(Dataset entries Opens)
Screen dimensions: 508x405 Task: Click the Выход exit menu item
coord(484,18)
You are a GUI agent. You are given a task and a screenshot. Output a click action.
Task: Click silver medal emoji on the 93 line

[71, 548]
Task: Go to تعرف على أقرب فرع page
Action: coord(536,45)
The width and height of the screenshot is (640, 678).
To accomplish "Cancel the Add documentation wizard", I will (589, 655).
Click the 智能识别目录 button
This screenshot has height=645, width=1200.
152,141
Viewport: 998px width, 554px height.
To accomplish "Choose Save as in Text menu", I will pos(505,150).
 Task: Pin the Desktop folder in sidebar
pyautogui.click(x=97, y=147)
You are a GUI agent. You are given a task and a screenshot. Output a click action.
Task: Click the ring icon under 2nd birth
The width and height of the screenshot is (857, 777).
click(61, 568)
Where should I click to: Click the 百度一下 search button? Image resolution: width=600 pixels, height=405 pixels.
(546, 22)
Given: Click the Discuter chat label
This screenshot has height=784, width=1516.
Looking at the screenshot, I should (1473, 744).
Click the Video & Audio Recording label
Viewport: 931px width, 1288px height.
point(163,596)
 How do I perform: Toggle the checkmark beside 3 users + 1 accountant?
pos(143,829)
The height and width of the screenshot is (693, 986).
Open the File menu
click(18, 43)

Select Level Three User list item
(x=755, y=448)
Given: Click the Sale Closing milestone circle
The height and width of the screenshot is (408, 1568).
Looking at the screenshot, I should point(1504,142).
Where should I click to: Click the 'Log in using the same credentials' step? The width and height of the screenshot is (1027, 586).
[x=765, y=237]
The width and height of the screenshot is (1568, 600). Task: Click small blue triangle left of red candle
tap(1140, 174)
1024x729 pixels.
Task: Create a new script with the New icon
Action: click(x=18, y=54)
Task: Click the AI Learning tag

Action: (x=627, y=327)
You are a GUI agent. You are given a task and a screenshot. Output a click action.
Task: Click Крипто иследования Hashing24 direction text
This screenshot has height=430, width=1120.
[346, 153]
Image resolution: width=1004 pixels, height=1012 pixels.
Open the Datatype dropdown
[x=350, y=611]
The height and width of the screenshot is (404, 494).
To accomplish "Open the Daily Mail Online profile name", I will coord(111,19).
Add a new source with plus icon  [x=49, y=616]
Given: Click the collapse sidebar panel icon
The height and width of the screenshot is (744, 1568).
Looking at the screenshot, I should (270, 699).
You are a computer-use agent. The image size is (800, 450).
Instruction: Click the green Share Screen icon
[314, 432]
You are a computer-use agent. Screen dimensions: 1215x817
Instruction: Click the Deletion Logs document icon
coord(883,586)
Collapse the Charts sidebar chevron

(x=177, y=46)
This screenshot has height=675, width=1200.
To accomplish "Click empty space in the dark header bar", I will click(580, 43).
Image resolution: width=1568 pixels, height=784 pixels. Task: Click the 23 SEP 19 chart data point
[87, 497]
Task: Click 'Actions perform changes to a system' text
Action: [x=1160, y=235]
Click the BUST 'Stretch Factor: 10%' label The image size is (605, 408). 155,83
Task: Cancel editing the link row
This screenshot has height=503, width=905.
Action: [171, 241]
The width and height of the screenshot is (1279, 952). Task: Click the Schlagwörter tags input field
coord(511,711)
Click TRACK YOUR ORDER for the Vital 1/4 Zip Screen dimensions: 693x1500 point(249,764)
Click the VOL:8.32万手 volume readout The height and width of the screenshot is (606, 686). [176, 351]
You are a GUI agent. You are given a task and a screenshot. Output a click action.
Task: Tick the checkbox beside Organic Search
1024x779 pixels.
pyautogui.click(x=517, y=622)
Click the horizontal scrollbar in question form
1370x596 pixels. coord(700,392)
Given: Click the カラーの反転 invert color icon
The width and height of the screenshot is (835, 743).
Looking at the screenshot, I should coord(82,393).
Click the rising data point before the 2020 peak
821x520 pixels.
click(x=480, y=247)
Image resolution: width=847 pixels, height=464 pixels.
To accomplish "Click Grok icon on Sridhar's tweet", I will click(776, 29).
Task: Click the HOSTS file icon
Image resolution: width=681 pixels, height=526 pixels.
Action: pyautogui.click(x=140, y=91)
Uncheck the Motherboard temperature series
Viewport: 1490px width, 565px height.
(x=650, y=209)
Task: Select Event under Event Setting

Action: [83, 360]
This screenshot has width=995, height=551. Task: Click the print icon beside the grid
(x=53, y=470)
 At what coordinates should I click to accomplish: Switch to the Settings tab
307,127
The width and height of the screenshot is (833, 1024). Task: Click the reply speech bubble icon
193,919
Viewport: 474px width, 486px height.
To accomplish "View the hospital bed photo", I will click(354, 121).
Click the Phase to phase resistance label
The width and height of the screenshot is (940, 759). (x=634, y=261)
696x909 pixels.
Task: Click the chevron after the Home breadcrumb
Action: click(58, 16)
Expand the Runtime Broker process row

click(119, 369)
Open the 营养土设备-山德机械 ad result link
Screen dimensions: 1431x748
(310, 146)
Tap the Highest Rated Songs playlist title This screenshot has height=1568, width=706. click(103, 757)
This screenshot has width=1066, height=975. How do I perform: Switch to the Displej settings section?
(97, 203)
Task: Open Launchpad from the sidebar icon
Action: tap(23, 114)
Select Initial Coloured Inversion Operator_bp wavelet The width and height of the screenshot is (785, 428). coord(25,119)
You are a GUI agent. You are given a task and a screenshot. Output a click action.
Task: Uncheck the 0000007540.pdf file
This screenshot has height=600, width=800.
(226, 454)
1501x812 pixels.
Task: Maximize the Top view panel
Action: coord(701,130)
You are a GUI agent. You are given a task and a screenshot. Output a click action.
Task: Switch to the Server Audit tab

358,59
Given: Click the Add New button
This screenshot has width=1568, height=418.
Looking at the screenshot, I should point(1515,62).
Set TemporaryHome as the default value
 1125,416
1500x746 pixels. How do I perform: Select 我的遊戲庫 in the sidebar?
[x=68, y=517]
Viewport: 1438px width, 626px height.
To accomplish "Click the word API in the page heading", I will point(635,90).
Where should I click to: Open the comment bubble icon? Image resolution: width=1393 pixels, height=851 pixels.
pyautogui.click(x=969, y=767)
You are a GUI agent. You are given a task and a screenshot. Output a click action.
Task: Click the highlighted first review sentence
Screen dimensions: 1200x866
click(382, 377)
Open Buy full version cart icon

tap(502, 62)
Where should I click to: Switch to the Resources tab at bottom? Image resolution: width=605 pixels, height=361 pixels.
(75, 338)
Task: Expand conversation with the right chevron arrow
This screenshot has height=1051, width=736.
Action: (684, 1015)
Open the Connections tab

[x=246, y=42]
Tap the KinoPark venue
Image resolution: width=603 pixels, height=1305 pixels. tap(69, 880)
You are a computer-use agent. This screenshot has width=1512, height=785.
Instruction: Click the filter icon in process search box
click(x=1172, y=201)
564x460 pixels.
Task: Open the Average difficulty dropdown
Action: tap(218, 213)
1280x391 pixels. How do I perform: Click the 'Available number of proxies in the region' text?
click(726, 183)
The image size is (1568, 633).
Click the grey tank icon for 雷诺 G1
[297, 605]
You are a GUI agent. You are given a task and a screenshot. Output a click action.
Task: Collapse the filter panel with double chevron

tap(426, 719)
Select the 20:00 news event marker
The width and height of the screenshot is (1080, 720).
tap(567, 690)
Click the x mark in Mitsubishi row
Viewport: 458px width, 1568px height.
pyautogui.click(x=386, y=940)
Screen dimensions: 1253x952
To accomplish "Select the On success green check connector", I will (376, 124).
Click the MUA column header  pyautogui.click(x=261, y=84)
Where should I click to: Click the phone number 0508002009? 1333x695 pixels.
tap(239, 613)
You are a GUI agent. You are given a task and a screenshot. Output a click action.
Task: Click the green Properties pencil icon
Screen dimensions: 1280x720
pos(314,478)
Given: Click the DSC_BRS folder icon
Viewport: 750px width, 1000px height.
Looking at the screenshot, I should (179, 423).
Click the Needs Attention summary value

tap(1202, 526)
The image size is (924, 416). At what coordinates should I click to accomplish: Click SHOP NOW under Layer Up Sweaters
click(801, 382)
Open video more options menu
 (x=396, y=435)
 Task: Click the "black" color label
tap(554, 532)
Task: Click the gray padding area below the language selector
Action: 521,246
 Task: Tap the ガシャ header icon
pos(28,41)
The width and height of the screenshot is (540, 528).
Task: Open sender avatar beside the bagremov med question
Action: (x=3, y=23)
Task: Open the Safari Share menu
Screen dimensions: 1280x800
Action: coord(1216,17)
(Dataset entries Closes)
The expected answer is an exact copy of the lines above, beginning at the line with "How do I perform: Toggle" and ending at the line with "You are a computer-use agent. Screen", with both ends in.

 How do I perform: Toggle the checkmark beside 3 users + 1 accountant?
pos(143,829)
The height and width of the screenshot is (693, 986).
Open the File menu
click(18, 43)

Select Level Three User list item
(x=755, y=448)
Given: Click the Sale Closing milestone circle
The height and width of the screenshot is (408, 1568).
Looking at the screenshot, I should point(1504,142).
Where should I click to: Click the 'Log in using the same credentials' step? The width and height of the screenshot is (1027, 586).
[x=765, y=237]
The width and height of the screenshot is (1568, 600). Task: Click small blue triangle left of red candle
tap(1140, 174)
1024x729 pixels.
Task: Create a new script with the New icon
Action: click(x=18, y=54)
Task: Click the AI Learning tag

Action: (x=627, y=327)
You are a GUI agent. You are given a task and a screenshot. Output a click action.
Task: Click Крипто иследования Hashing24 direction text
This screenshot has height=430, width=1120.
[346, 153]
Image resolution: width=1004 pixels, height=1012 pixels.
Open the Datatype dropdown
[x=350, y=611]
The height and width of the screenshot is (404, 494).
To accomplish "Open the Daily Mail Online profile name", I will coord(111,19).
Add a new source with plus icon  [x=49, y=616]
Given: Click the collapse sidebar panel icon
The height and width of the screenshot is (744, 1568).
Looking at the screenshot, I should (270, 699).
You are a computer-use agent. The image size is (800, 450).
Instruction: Click the green Share Screen icon
[314, 432]
You are a computer-use agent. Screen dimensions: 1215x817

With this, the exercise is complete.